DATA FOR PROCESSING:

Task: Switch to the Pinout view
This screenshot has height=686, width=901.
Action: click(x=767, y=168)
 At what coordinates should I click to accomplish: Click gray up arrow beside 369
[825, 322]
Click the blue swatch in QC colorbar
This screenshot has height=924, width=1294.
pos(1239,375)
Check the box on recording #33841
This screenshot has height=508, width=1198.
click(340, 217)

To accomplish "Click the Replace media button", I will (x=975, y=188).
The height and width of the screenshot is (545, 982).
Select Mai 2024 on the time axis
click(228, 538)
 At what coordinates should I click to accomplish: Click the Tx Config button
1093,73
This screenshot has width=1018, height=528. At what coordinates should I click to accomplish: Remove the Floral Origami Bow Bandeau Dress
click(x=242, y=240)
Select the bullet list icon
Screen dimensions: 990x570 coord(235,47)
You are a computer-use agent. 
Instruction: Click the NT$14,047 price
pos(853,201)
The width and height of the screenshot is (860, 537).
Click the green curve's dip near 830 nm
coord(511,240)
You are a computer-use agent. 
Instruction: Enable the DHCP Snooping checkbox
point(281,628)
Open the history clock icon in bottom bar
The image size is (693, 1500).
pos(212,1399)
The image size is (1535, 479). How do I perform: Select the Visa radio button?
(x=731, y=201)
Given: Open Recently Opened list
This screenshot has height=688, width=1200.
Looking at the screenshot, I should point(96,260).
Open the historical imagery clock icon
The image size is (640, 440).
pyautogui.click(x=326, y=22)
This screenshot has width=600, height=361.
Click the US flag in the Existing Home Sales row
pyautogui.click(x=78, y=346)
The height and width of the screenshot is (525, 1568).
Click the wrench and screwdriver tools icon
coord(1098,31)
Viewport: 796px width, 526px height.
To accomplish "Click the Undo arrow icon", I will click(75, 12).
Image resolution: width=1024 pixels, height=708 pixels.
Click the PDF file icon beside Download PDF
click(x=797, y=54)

TASK PROMPT:
Whenever the word "will" shows up in a line of the entries, copy that line.

EXERCISE ANSWER:
To accomplish "Click the Replace media button", I will (x=975, y=188).
To accomplish "Click the Undo arrow icon", I will click(75, 12).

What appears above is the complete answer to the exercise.